Mark LOWENTHAL, in an interesting piece of work reviewed in this issue,
Intelligence from secret to policy, tells us that in the baseball movie Bull Durham a manager tries to explain to his players the simplicity of the game: "You throw the ball; you hit the ball; you catch the ball". According to the author, intelligence has a similar deceptive simplicity: "you ask a question; you collect information; you answer the question". In both cases, he adds ironically "there are many devils in the details". Nevertheless, a rough and winding path is often a necessary condition in cognitive processes, even in those apparently very simple. It is not unusual that hoped for results come out of unexpected situations. This is the reason why we have chosen to open our Magazine onto the year 2001 with a reference to this outstanding scientist who in paradox finds the driving force for the cognitive progress. Number nineteen of Per Aspera ad Veritatem is, we hope, once again rich of interesting material which ranges from European security policies to economic intelligence, from ecomafia to international terrorism.
As a matter of fact, the European perspective has become crucial also for the intelligence world. In an interview with
Francois THUILLIER, Author of the book L'Europe du secret. Mythes et réalité du renseignement politique interne, such an aspect in relation to Intelligence and Security Services is clearly underlined. THUILLIER in his work analyses and compares the intelligence systems of some European countries with specific reference to the internal security. We recommend this reading, whether one agrees with his analyses or not, for the inputs it provides on some controversial issues we have often considered in our Magazine.
At the beginning of March an international Seminar on economic intelligence was held in Rome with the participation of several European Services. We decided to publish the papers which opened the Seminar sessions, as we deem them particularly interesting and meaningful. They approach the issue from different, significant perspectives: the theoretical (
SAVONA) and the judicial (
VIGNA) one, and also from the economic institutions' (
SANTINI) and the intelligence world's (
POLLARI) point of view.
Another important matter - widely covered also by the media this spring in relation to some disturbing events which took place mainly in Campania - relates to ecomafia, touched upon in the contribution by
MOSCATO, included in Part I, and in the
Report by the ad hoc Parliamentary Committee (during the 13th Parliament). Further, the new Provisions in the environmental field, in Part III, might be of interest for our readers as they for the first time introduce into our legislation specific crimes directly connected with ecomafia activities.

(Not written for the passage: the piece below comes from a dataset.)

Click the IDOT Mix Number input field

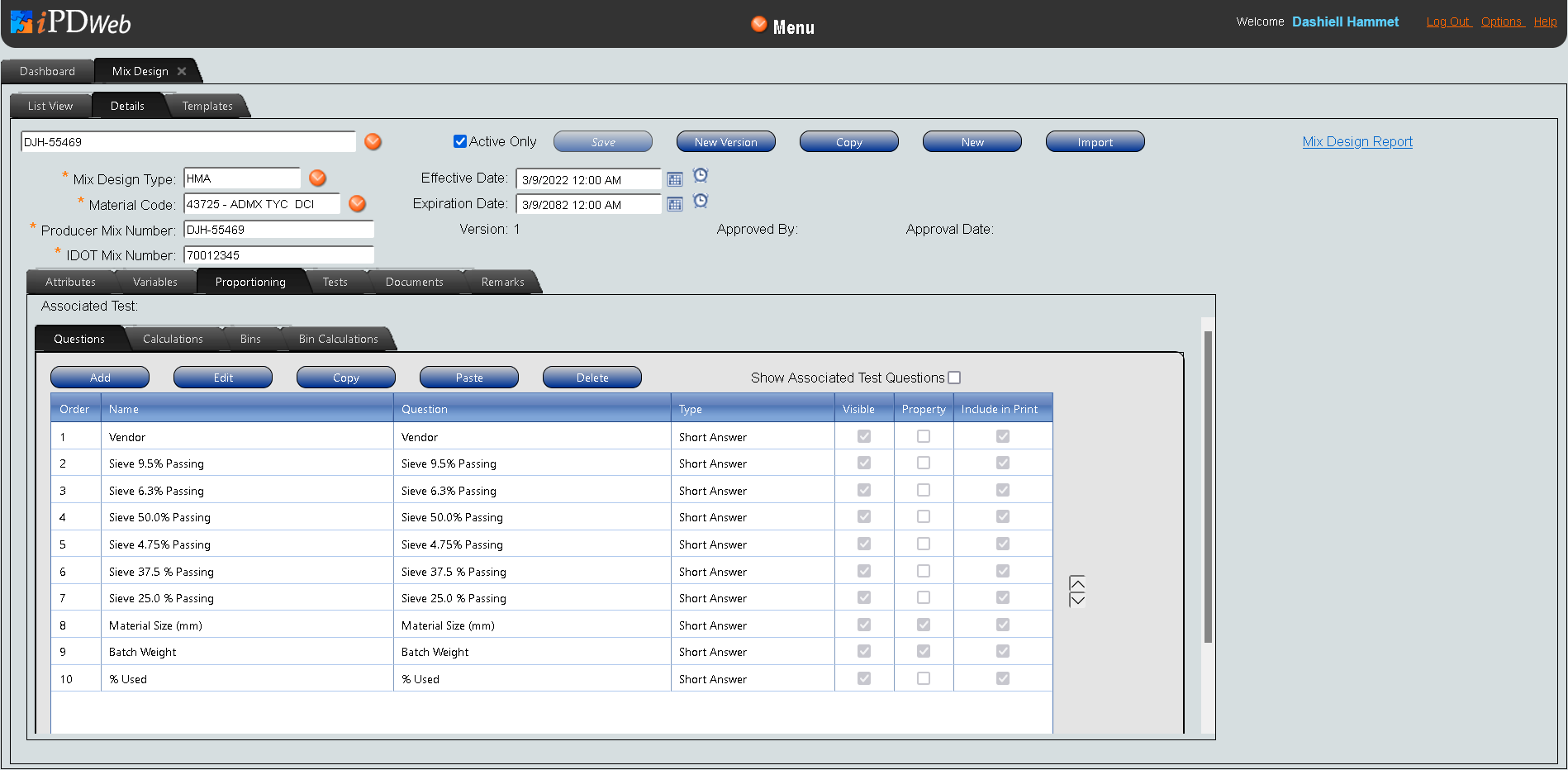pos(278,255)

Giuseppe ROMA, Director General of CENSIS, in his article (Part I) focuses his attention on the fears present in Italian contemporary society and on citizens' perception of the risks to their security. It is well known that the social impact of these matters is extremely significant. It is therefore important that statistics and sociological instruments should help in elaborating an objective, well documented and close to the problem analysis. CENSIS has recently published a study on the subject in co-operation with the BNC Foundation: The fears of the Italians. A culture of development and a culture of legality, the reading of which will certainly prove useful to widen the inputs provided by ROMA. Transnational organised crime and international terrorism are dealt with in Part I, in an article by
Margelletti on the Hizbollah, and in Part III, through the publication of the international
Convention adopted in Palermo in December 2000 and a recent judgement issued in The Netherlands on the
Lockerbie attack which, as all know, on the 21st of December 1988 caused the explosion of a Pan Am Boeing and the death of 259 passengers and of 11 residents of Lockerbie. On organised crime we also signal two books by
ARMAO and
ZIEGLER, reviewed in Part V.
The section on the Foreign Intelligence and Security Services is this time dedicated to
Portugal, whose intelligence system has been recently reformed according to a very modern and functional pattern.
Finally, the
Egypt of Pharaohs is the setting for our Historical Curios. Once again the crucial role played - even in ancient times - by informers and intelligence towards political and military-strategic decision-making emerges through the story of a specific war episode.